RESOLVE STALEMATE

Youths want allocation for Enterprise Fund increased to Sh1 billion

Current allocation stands at Sh412 million.

In Summary

• They also want the bill to regularize the current affirmative action funds to be fast-tracked and presented to Parliament for adoption before Parliament is dissolved

• The money currently allocated to the Youth Enterprise Fund is hardly enough to cater for the fund’s yearly operations

Run for Office Kenya founder Wilkister Aduma, PAWA254 programme manager Michael Owino and Tribeless Youth Executive Director Shiko Kihika during a press conference in Nairobi on December 9, 2021
Run for Office Kenya founder Wilkister Aduma, PAWA254 programme manager Michael Owino and Tribeless Youth Executive Director Shiko Kihika during a press conference in Nairobi on December 9, 2021
Image: MAGDALINE SAYA

Youth organizations now want the government to increase allocation to the Youth Enterprise Development Fund from the current Sh412 million to at least Sh1 billion.

The Youth-Serving Organisations Consortium on Thursday said the increase should be with immediate effect.

This is to go towards the administrative functions as well as carry out its mandate of capacity building young people through facilitation of loans to enable them to venture into entrepreneurship.

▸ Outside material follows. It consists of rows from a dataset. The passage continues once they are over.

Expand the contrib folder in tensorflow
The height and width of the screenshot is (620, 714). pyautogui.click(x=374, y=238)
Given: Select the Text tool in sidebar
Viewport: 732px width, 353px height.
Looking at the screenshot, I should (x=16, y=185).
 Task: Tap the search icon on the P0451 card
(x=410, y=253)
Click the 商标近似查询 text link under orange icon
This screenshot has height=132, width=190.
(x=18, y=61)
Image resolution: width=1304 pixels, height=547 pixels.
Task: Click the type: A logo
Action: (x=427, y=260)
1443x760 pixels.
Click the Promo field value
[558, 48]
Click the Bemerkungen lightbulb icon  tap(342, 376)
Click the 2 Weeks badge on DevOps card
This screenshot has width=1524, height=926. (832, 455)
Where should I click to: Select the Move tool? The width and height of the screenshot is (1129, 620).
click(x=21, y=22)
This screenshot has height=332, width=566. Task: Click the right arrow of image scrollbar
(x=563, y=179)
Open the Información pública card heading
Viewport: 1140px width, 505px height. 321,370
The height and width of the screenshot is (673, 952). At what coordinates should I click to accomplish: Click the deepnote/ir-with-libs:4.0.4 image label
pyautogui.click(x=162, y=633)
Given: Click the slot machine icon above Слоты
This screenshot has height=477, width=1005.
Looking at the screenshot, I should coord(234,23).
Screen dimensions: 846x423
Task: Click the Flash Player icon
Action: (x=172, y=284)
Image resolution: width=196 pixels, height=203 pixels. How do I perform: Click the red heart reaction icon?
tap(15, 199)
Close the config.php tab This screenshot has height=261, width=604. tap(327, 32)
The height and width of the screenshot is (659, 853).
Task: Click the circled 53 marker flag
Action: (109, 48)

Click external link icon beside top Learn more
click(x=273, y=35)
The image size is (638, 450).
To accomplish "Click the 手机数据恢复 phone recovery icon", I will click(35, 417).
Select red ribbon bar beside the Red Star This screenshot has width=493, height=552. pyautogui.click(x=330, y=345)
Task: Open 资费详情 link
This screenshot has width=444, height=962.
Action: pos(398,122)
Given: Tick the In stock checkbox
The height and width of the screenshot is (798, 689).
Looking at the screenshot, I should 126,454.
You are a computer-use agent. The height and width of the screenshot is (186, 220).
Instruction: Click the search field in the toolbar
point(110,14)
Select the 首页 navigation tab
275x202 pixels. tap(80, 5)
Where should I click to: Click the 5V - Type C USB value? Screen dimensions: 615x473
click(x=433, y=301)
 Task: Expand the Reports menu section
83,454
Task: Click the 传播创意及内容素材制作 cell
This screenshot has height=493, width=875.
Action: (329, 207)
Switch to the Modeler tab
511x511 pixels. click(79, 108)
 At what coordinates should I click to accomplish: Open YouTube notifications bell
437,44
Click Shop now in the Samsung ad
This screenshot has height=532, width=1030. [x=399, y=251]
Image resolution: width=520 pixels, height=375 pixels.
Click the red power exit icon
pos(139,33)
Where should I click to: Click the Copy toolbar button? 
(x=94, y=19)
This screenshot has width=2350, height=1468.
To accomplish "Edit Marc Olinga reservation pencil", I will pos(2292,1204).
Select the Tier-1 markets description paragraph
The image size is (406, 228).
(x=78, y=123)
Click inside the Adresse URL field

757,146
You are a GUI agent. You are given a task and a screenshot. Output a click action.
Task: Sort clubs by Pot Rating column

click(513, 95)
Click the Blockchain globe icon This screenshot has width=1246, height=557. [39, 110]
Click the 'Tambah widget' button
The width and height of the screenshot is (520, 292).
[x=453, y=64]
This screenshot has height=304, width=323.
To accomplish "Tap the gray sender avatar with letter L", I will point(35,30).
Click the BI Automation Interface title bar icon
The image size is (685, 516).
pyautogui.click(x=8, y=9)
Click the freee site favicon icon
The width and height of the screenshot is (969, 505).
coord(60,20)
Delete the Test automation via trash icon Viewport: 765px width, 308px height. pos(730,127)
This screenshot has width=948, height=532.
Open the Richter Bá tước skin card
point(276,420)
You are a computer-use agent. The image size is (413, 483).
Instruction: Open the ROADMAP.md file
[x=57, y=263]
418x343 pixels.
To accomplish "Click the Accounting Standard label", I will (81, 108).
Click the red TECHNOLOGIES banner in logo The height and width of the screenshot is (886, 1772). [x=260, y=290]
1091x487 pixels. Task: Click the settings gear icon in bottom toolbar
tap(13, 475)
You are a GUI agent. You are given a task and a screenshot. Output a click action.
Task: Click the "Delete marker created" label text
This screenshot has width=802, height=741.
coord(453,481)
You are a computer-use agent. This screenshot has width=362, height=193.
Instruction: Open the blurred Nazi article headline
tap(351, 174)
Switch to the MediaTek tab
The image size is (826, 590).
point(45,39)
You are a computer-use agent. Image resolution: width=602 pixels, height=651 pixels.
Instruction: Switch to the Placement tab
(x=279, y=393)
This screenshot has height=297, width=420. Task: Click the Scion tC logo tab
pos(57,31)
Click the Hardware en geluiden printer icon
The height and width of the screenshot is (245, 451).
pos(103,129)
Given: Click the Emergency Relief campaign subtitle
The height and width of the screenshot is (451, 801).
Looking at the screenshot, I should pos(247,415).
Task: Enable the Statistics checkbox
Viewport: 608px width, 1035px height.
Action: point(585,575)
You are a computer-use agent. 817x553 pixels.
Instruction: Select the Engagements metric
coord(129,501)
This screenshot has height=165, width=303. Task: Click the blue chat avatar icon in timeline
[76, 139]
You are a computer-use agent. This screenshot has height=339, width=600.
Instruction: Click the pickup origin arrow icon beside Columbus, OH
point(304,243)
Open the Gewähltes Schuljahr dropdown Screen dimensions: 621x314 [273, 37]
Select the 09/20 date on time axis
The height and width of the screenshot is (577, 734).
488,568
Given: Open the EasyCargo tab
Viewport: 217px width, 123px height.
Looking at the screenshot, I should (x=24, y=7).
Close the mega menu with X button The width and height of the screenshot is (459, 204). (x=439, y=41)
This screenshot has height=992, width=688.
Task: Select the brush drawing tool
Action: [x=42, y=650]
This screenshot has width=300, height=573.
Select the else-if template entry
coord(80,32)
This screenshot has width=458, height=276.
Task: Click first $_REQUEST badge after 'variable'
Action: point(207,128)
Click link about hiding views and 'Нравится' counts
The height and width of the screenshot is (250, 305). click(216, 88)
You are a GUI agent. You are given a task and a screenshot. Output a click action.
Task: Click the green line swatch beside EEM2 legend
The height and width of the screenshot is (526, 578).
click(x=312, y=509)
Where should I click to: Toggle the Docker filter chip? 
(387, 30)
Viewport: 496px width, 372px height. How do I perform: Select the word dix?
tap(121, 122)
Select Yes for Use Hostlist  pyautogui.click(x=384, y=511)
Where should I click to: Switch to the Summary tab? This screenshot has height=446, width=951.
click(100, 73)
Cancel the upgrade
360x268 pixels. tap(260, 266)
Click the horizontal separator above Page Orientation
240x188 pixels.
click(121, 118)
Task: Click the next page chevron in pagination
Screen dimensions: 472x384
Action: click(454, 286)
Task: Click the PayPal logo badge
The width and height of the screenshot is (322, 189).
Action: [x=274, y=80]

The associations include PAWA254, Tribeless Youth and Run for Office Kenya.

They also want the government through the ministry of ICT and youth to call for a national youth stakeholder’s conference in two months to discuss and come up with solutions to various issues raised regarding the proposed merger of Affirmative Action Funds.

Run for Office Kenya founder Wilkister Aduma and Tribeless Youth Executive Director Shiko Kihika share a light moment during a press conference in Nairobi on December 9, 2021
Run for Office Kenya founder Wilkister Aduma and Tribeless Youth Executive Director Shiko Kihika share a light moment during a press conference in Nairobi on December 9, 2021
Image: MAGDALINE SAYA

“This is not a favour that we are asking for because the President did say that we lose Sh2 billion a day yet the money that has been allocated to the youth is a drop in the ocean so we demand that this be relooked into and more funds allocated to the youth,” PAWA254 founder Njeri Mwangi said.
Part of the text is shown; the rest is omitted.